-- Problem description --
Copy out exactly, and only, the lines from the one containing "This screenshot has width=1245, height=952." through the end of the entries. No pictures.

(Collected data entries)
------------------------
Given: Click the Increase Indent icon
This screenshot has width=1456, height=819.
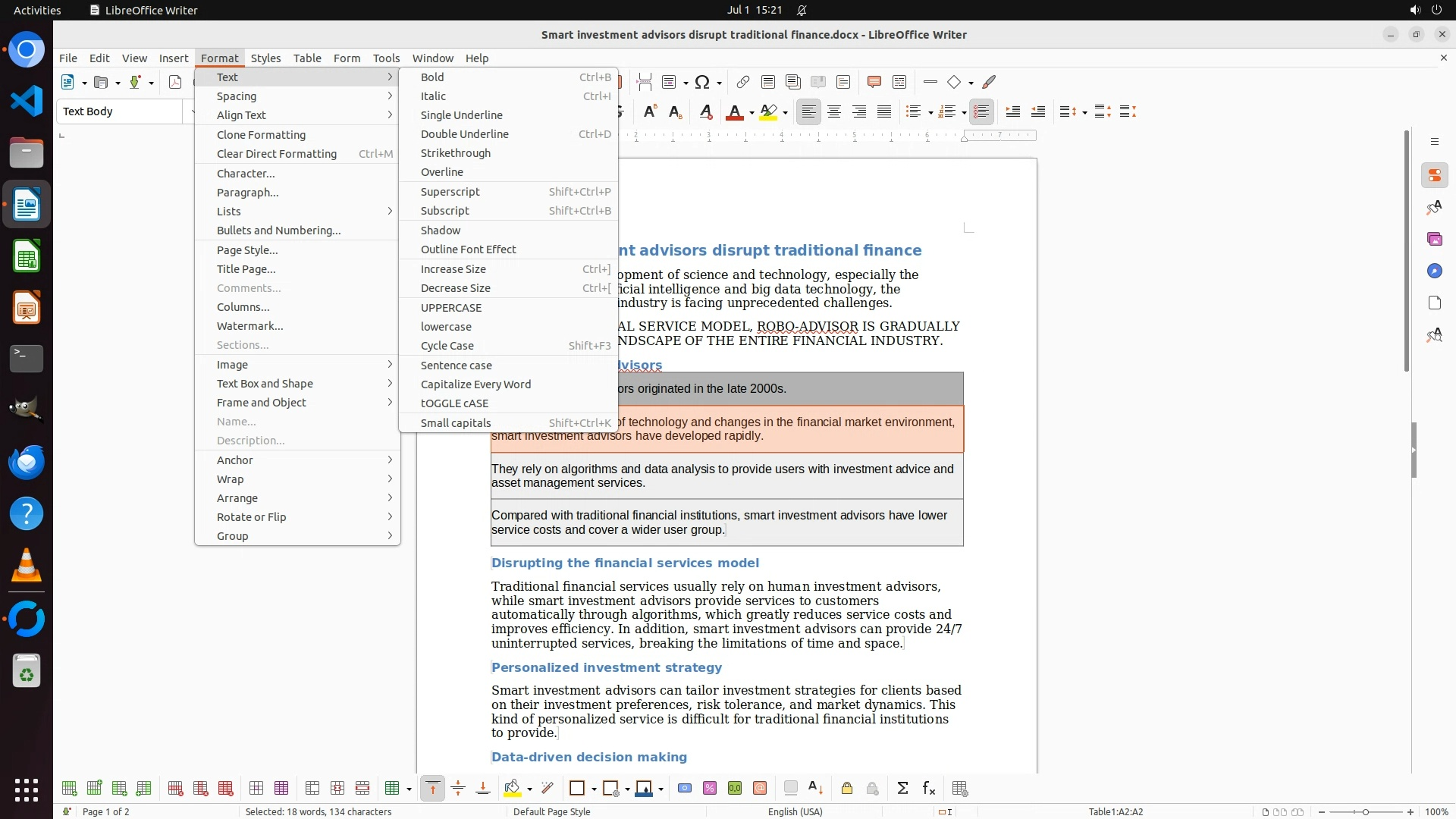Looking at the screenshot, I should (x=1012, y=112).
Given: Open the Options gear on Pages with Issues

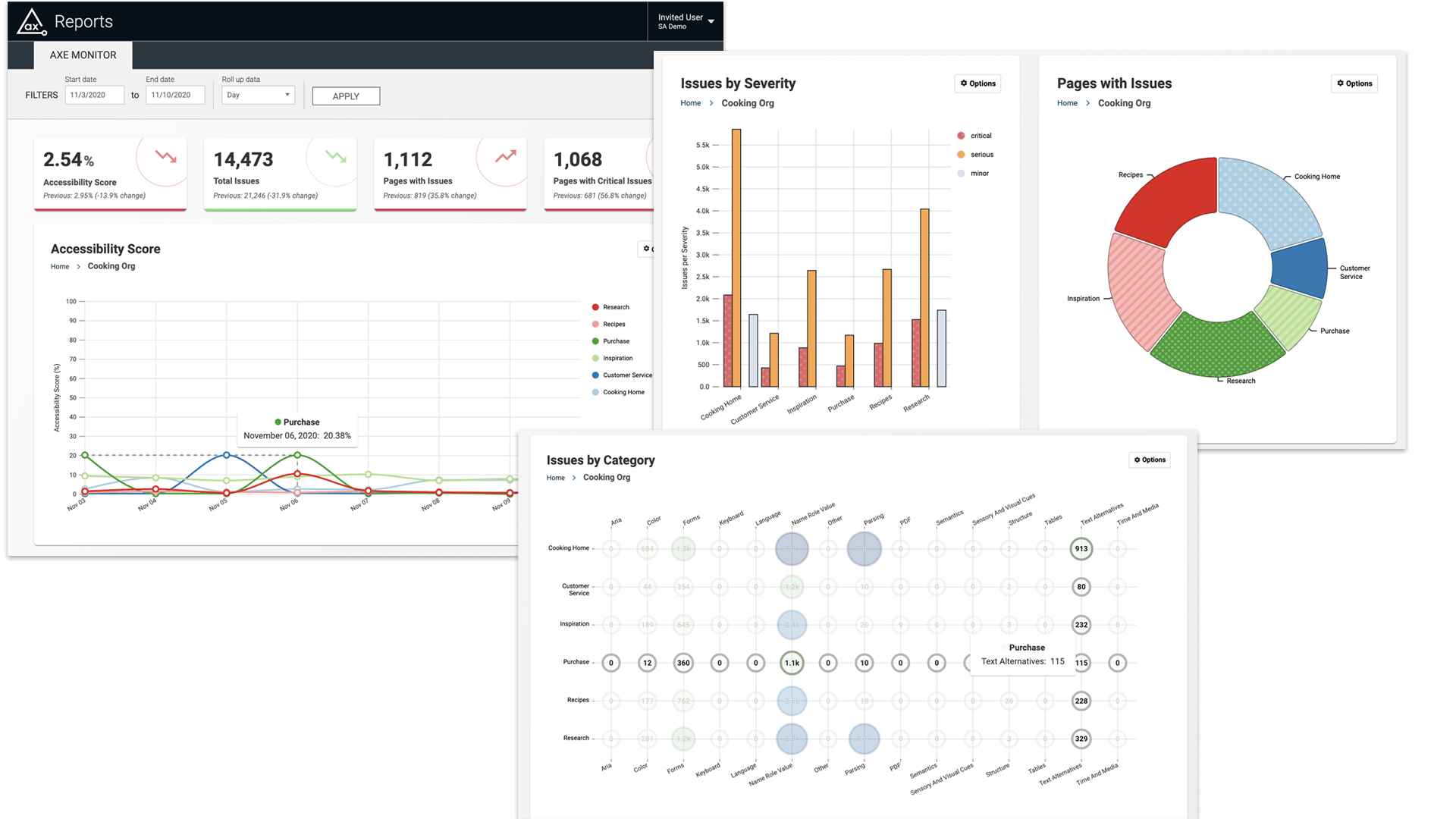Looking at the screenshot, I should 1354,83.
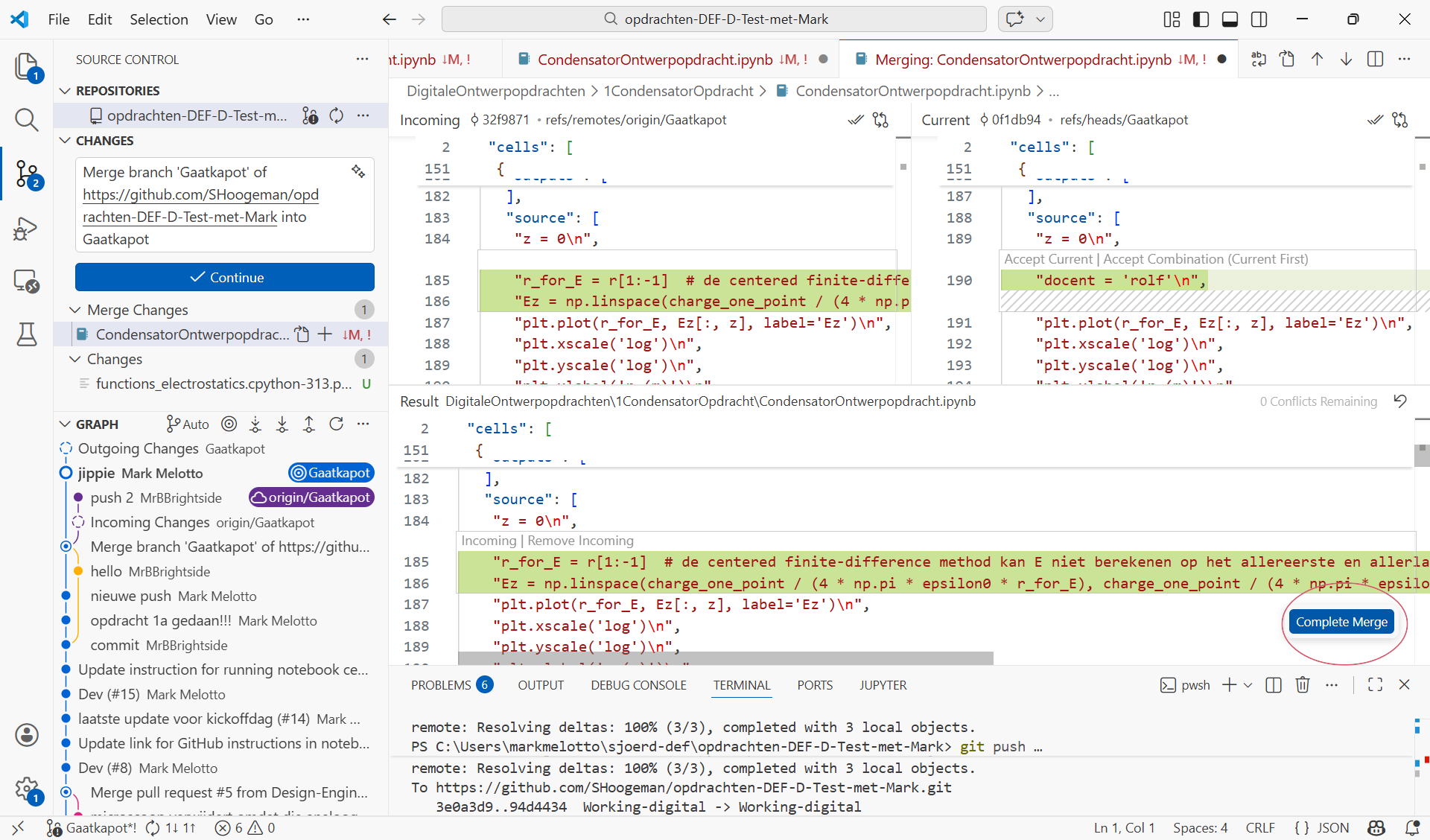Open the Explorer view in activity bar
The image size is (1430, 840).
pos(27,67)
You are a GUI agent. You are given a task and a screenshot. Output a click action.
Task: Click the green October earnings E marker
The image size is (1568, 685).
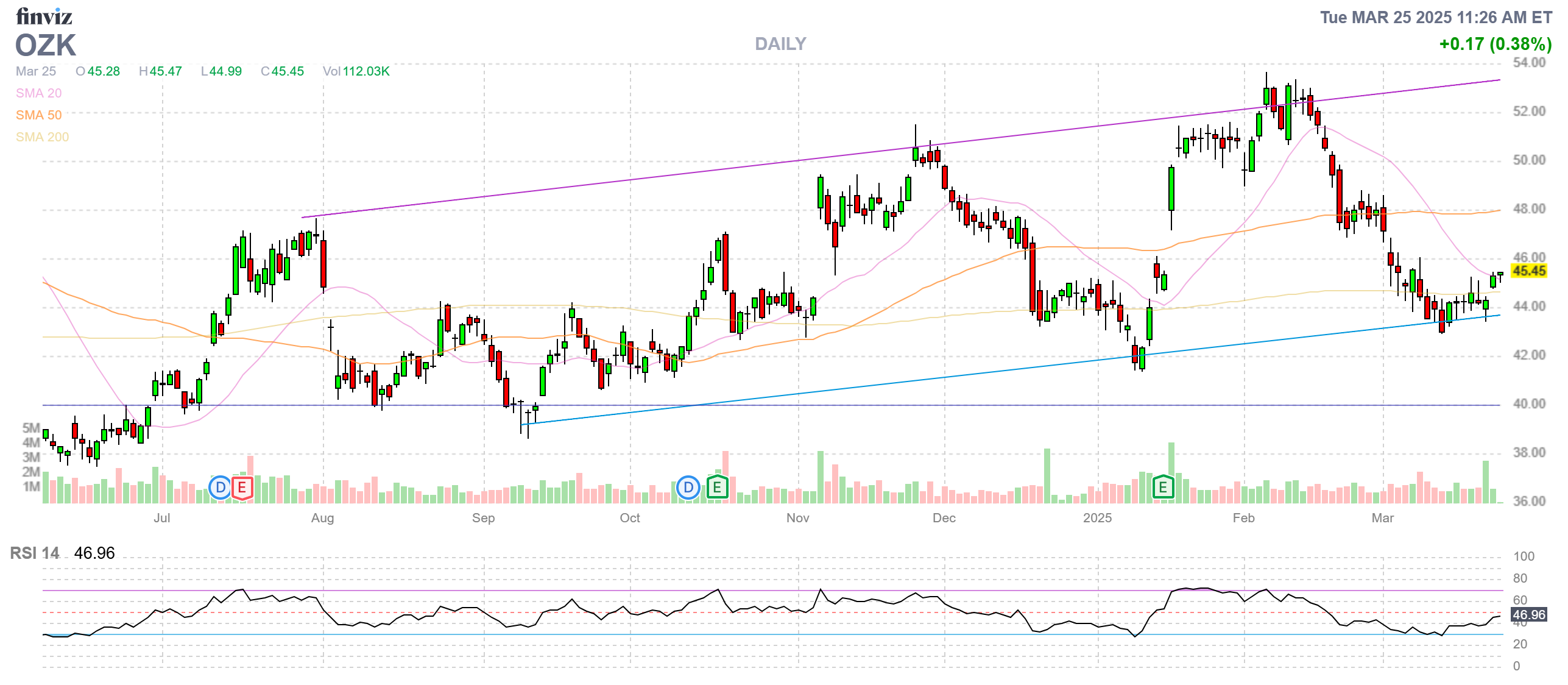[x=717, y=488]
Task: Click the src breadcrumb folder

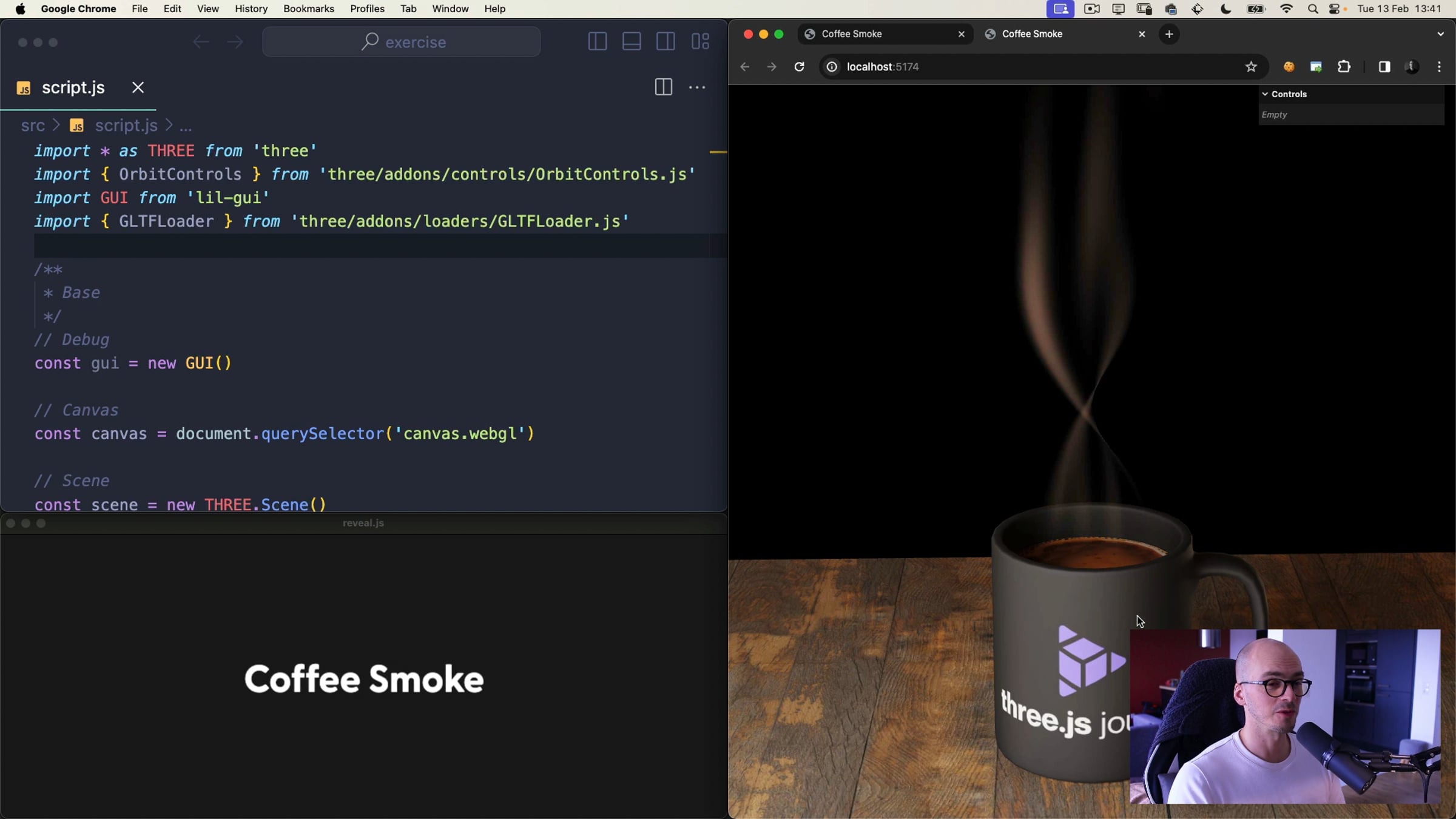Action: 33,126
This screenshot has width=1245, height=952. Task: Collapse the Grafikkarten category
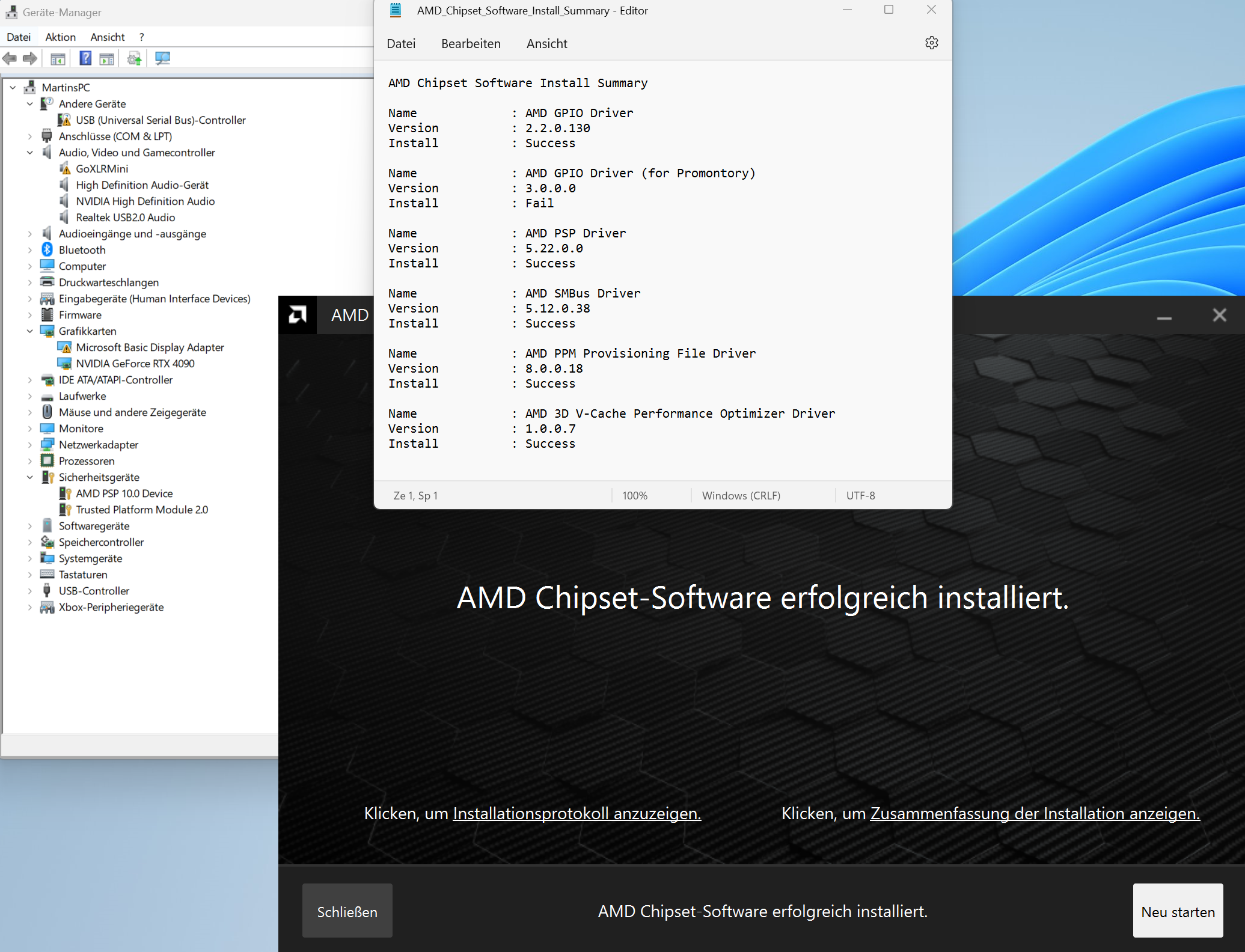pos(29,331)
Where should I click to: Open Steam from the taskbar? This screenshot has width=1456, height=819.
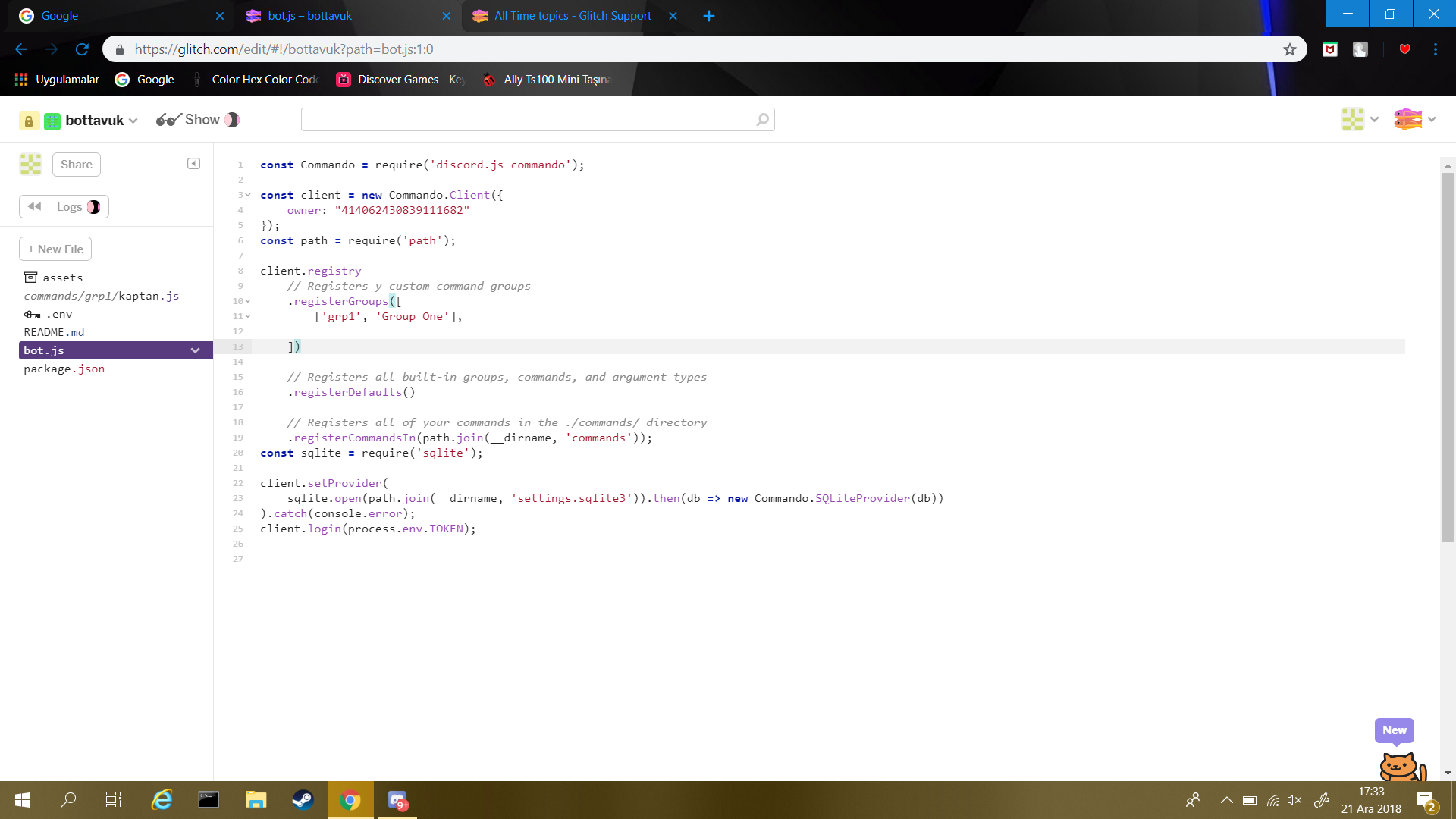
------------------------
-- Exercise solution --
This screenshot has width=1245, height=952. Task: Collapse the Grafikkarten category
pos(29,331)
Where should I click to: Open Steam from the taskbar? This screenshot has width=1456, height=819.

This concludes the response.